The architecture of the applications, depicted in Fig. 1, mostly follows the classic 3-tier paradigm, with a Web Server, an Application Server and a DataBase Management System. However, the 3-tier paradigm is extended by some components such as a Financial Transaction System and a Queue Manager that represents the interface to a reporting system based, e.g., on PDF report generation and submission through an E-mail Server. (The reporting function represents an external support system for MMTS, and as a result we do not consider it in the software component placement optimization.) In addition, applications B and C share the same replicated DataBase: a MySQL DBMS configured with master/slave replication.

Fig. 1. Architecture of the MMTS IT service

For the IT service deployment, we consider a federation of 7 different Cloud data centers, as depicted in Fig. 2. More specifically, we consider 5 public Cloud data centers representing Amazon EC2’s US East, US West, EU, Brazil, and Asia Pacific (Singapore) data centers, and 2 private Cloud data centers, respectively located in North America and in the Asia/Pacific region.

Fig. 2.

We also consider a few deployment constraints. The MySQL master component, identified as RDBMS C in Fig. 2, must reside in Private Cloud 1 (US) for security reasons and cannot be migrated to any other data center. The Financial Transaction System component is implemented by a legacy system, residing in private Cloud data center 2, which cannot be migrated to any other data center. All the other software components can be moved around easily.

We consider a customer with global presence, with one division in each of the 5 following locations: East Coast USA, West Coast USA, South America, Asia, Europe. The divisions are of varying sizes and account for a different share of requests: 10%, 15%, 25%, 30% and 10% respectively. We assume that the aggregated flow of request has a constant intensity – and whose interarrival times can be modeled with a Pareto distribution with location 1.2E-4 and shape 5, corresponding to 6,666.66 requests per second. The requests emanating from each division will be automatically forwarded to the closest Cloud data center. (This is a common practice, as for instance Amazon allows to do with its Route 53 system.)

In order to model the communication latencies between the different locations, we assume that the times to transfer the content of a request or response message from a location to the other are modeled according to the Gaussian mixture model we developed in previous work. We assume that the latencies for message transfers within a single location are significantly smaller and can thus be safely ignored.

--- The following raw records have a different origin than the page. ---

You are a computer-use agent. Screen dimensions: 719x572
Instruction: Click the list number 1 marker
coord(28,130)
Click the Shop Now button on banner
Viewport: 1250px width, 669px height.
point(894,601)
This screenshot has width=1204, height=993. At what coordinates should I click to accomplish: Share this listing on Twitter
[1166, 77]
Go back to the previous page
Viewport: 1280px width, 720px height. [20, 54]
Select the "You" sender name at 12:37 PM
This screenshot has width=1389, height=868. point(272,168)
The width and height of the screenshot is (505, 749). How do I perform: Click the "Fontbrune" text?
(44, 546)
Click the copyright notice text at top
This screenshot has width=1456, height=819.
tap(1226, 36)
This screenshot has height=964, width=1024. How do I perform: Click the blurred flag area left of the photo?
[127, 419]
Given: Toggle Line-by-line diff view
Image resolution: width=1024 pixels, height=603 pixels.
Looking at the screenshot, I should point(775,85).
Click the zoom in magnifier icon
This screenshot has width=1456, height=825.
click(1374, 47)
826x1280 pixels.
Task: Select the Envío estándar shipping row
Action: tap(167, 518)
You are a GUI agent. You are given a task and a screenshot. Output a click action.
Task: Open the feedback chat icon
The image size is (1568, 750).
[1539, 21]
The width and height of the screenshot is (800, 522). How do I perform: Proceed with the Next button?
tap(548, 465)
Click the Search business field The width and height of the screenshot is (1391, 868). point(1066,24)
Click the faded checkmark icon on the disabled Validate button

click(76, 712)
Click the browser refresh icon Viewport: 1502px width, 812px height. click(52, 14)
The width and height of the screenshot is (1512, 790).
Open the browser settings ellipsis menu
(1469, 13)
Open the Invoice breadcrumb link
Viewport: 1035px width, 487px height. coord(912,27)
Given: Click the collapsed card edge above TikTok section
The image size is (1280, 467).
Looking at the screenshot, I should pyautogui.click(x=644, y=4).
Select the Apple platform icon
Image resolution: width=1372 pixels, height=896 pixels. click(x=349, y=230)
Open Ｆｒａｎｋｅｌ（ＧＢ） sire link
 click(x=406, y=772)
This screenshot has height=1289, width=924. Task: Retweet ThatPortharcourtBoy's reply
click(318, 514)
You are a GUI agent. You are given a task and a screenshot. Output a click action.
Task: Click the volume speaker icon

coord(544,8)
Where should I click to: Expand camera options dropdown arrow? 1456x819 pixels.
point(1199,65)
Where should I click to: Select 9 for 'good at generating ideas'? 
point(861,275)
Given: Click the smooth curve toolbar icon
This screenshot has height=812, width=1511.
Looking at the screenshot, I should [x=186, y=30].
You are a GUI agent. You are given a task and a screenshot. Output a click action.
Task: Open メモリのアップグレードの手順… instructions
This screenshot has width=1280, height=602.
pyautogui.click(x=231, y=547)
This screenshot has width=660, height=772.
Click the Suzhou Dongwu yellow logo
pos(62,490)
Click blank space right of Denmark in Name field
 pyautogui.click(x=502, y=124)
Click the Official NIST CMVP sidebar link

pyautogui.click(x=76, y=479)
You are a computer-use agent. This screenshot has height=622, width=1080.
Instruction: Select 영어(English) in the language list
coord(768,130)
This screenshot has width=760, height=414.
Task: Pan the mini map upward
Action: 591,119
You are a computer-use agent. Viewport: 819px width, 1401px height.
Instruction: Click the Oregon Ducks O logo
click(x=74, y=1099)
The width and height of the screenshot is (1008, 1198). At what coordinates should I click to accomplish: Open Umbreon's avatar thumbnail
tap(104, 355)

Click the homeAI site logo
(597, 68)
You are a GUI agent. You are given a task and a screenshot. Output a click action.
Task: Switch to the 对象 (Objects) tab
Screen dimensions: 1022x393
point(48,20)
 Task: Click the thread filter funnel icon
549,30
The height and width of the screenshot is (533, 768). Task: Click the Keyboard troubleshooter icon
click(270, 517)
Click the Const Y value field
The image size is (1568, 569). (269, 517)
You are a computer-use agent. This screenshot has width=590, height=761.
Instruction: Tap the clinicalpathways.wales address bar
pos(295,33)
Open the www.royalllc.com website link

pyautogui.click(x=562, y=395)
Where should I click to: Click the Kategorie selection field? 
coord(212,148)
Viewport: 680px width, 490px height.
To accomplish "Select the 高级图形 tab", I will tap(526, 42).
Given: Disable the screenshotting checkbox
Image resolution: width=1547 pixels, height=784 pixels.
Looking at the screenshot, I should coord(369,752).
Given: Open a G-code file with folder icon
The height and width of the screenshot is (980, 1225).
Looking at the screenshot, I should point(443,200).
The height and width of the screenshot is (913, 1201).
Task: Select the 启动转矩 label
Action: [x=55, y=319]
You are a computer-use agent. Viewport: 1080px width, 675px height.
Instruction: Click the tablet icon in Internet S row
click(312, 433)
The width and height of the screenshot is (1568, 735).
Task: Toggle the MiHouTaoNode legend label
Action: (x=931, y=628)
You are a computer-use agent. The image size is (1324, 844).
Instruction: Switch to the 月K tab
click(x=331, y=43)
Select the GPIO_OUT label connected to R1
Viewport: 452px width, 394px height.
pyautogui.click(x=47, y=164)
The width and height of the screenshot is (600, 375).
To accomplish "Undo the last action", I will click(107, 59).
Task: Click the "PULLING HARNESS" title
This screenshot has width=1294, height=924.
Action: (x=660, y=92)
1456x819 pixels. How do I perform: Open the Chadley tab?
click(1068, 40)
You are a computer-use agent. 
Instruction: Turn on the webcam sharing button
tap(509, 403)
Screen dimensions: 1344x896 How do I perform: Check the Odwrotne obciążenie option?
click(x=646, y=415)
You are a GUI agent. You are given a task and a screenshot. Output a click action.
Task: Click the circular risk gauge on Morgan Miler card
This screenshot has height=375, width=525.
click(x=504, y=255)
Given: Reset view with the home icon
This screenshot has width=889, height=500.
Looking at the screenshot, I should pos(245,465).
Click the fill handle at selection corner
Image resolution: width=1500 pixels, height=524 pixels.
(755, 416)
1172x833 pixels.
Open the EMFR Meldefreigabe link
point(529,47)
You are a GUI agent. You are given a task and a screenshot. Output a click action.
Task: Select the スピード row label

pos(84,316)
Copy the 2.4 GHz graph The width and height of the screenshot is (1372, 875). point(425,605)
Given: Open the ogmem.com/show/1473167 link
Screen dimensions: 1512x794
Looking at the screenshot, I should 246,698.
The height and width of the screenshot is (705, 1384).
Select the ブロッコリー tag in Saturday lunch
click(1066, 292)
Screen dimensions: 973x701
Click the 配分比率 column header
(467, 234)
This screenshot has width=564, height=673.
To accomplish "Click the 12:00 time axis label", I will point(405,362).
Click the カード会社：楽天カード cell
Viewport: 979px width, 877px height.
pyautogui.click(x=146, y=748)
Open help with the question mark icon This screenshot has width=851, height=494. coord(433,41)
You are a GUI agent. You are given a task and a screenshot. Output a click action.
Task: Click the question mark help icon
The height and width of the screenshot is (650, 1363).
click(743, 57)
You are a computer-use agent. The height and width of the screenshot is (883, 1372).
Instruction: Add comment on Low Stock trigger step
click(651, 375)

We consider 10 different workflows for the MMTS IT service, as depicted by Fig. 3 and Table I. For each (workflow, customer location) couple, we set an SLO objective defined as a step function of the average response time metric and a corresponding violation penalty.

The results we obtained from applying BDMaaS+ to the case study described above are presented in Fig. 3. We configured BDMaaS+ to reenact the MMTS IT service in different configurations for 60 seconds of simulated time, plus 20 seconds of simulation warmup time, roughly corresponding to the processing of 100,000 service requests, and evaluate the performance of each configuration.

Given the problem size and complexity, we configured the QPSO algorithm to use 40 particles and a contraction-expansion coefficient alpha = 0.75 and adopted a 10-sample random search for the simplified VM allocation algorithm.

As it can be seen, in only 11 iterations of the QPSO algorithm, each one corresponding to the evaluation of 400 different IT service configurations, BDMaaS+ is capable of finding the optimal configuration for the system, reducing the total daily costs down to 28,252.81 $.

The BDMaaS+ source code is available on GitHub at the DSG-UniFE/bdmaas-plus-core repository.